[Source records]
┄┄┄┄┄┄

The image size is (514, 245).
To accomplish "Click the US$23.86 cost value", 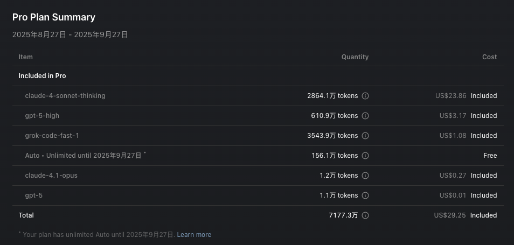I will point(450,96).
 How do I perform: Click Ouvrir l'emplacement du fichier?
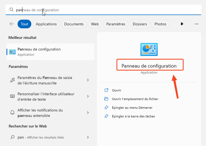(135, 99)
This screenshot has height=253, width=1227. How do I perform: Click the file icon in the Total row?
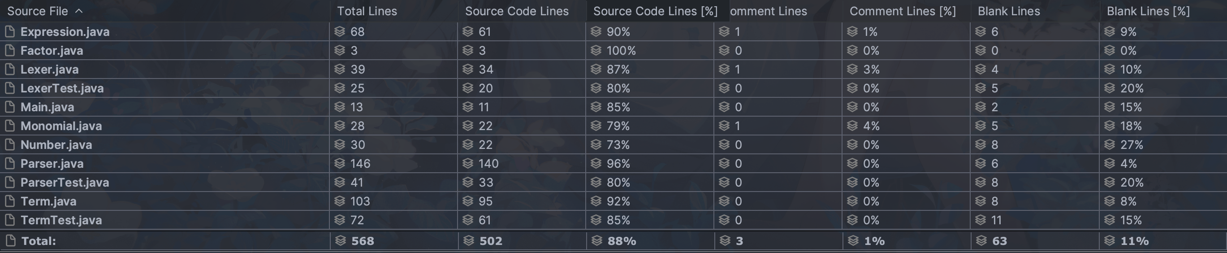10,241
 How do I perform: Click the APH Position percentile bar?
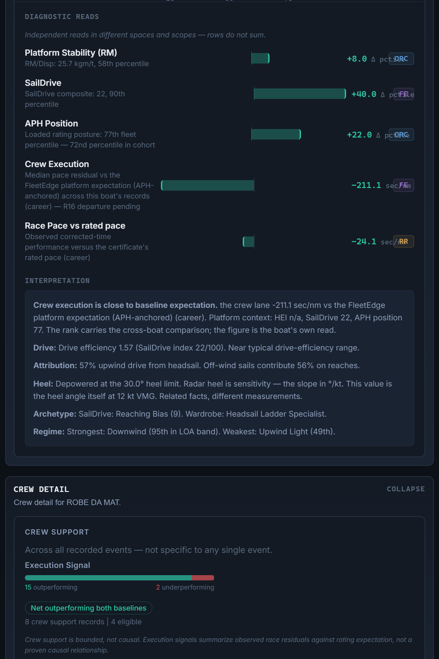pos(276,134)
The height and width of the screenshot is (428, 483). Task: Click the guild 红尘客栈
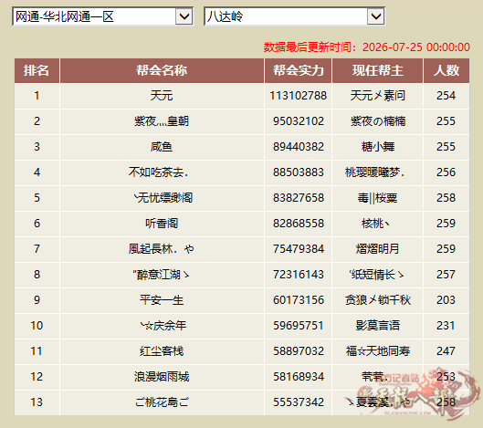point(162,351)
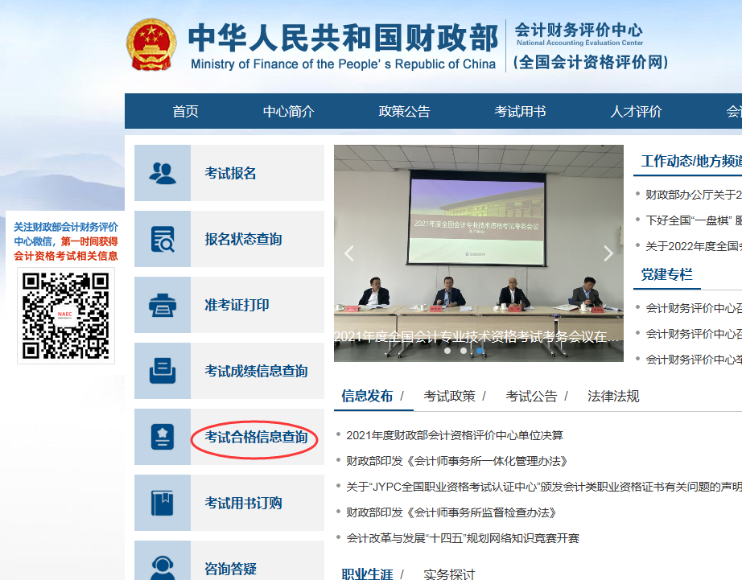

┄┄┄┄┄┄

Find the line that contains "How do I perform: Click the APH" and repeat it, along with every line after it to the end of the data, exactly; drop the pictures.

 How do I perform: Click the APH Position percentile bar?
pos(276,134)
The height and width of the screenshot is (428, 483). Task: Click the guild 红尘客栈
point(162,351)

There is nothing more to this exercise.